When I sit in my policy class, I almost always sit in one of the middle seats, just so I can pay more attention. However, today I took a seat by the door so I could storm out...and maybe throw a chair on my way.
Our subject this week was discrimination. One of our assignments was to watch a discussion on-line between three SW professors. They were discussing gay marriage. I would say they were debating it but nobody presented a decent argument for it. Then they got into hate crimes and one of the guys actually said that attacks on gays because they are gay is not a hate crime because it's just sex. With that concept (coming from a social work professor!) haunting me, I went into class, preparing to do battle.
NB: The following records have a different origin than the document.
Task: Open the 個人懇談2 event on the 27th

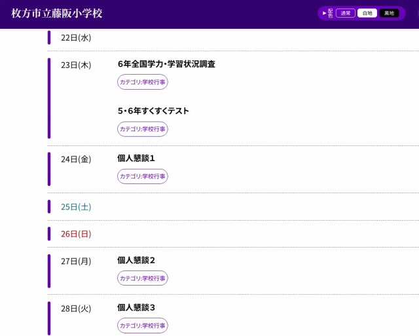Action: tap(136, 261)
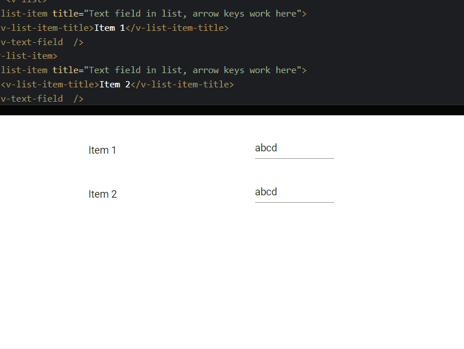The width and height of the screenshot is (464, 349).
Task: Click the Item 2 text inside the code
Action: point(112,84)
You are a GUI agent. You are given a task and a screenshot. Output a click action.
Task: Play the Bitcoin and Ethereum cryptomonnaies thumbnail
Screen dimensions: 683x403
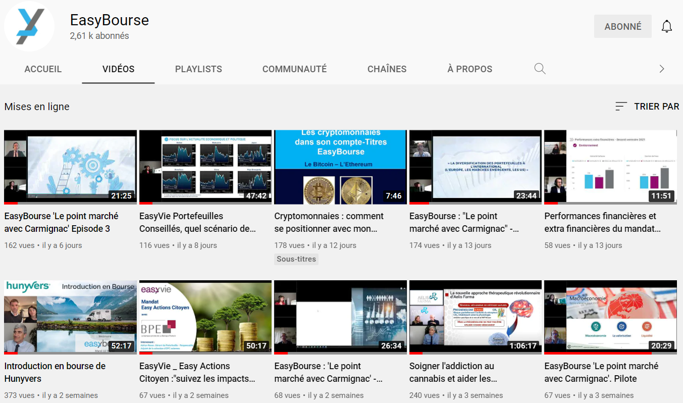click(x=340, y=167)
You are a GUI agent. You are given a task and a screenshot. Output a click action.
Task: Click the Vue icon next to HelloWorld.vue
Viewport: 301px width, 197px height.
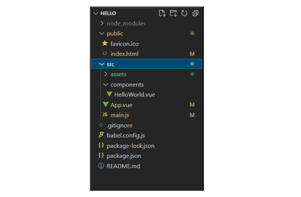pyautogui.click(x=109, y=95)
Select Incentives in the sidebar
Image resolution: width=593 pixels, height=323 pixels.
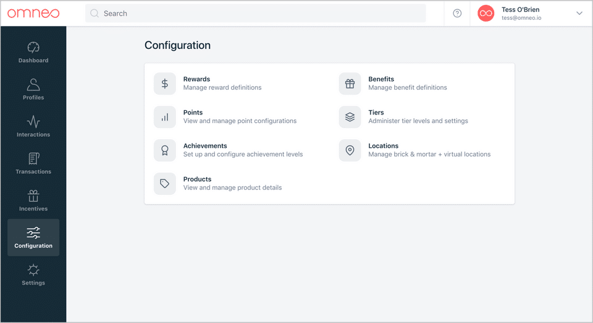33,200
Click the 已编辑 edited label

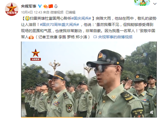pyautogui.click(x=70, y=12)
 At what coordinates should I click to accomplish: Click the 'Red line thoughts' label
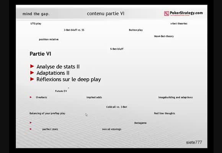tap(165, 113)
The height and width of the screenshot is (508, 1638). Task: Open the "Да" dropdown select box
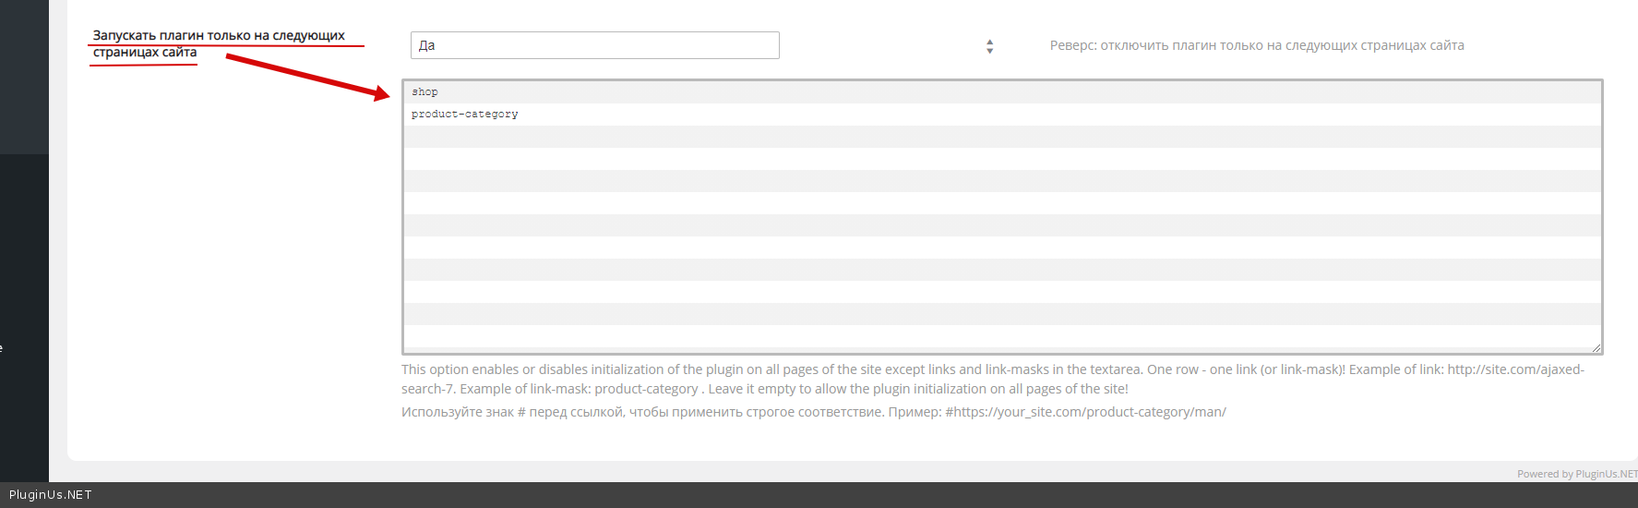[594, 45]
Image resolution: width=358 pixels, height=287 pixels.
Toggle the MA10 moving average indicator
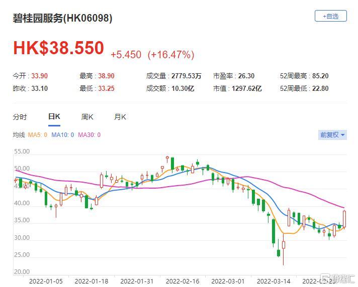pyautogui.click(x=62, y=134)
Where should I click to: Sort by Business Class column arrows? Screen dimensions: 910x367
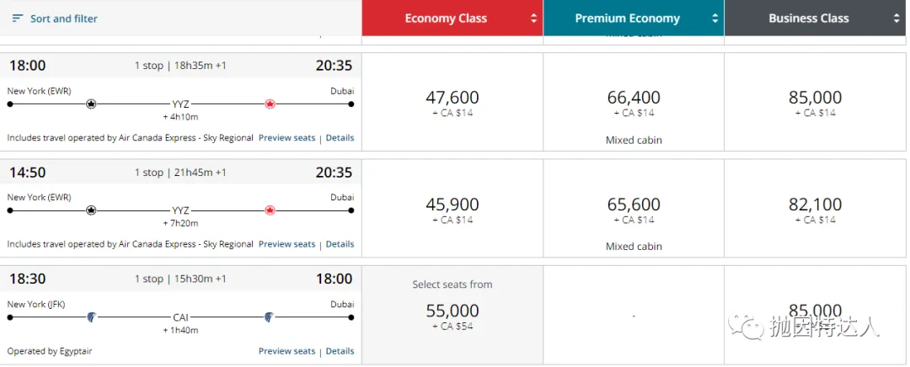click(897, 19)
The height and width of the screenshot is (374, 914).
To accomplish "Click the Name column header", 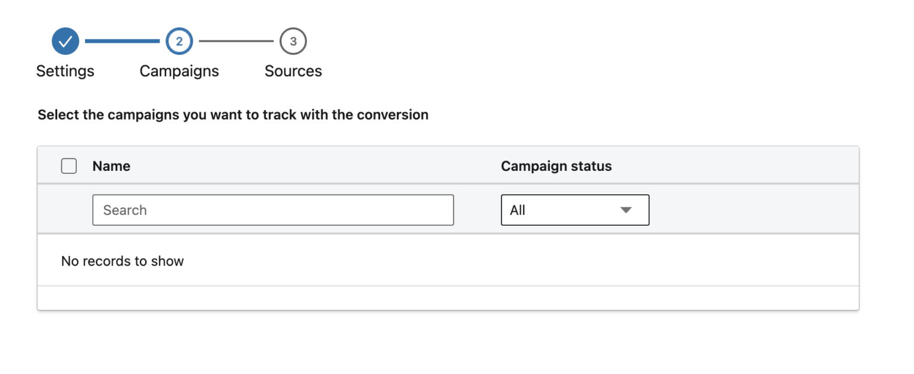I will click(111, 166).
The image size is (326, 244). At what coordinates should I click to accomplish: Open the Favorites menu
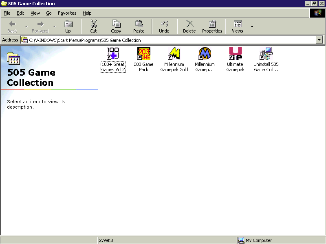point(67,13)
What I actually found was that the entire class agreed with me that the discussion was bullshit and there was no debate about it. Maybe some people in class thought a different way but that's not the feeling that I got. While I was upset that I had to watch that debate, I was glad to feel even more support in class.
Also, we watched a documentary about school integration and I discovered a new hero, Minnijean Brown-Trickey. She was one of the Little Rock Nine, a group of black students who were the first to integrate Little Rock Central High School in 1957. She was also the only one of the nine to get kicked out. While in the lunch line one day, a white boy was giving her shit and she couldn't take it anymore so she dumped a bowl of chili on his head. They said that the white students were dumbstruck as they had probably never seen a person of color, let alone a high school girl, fight back.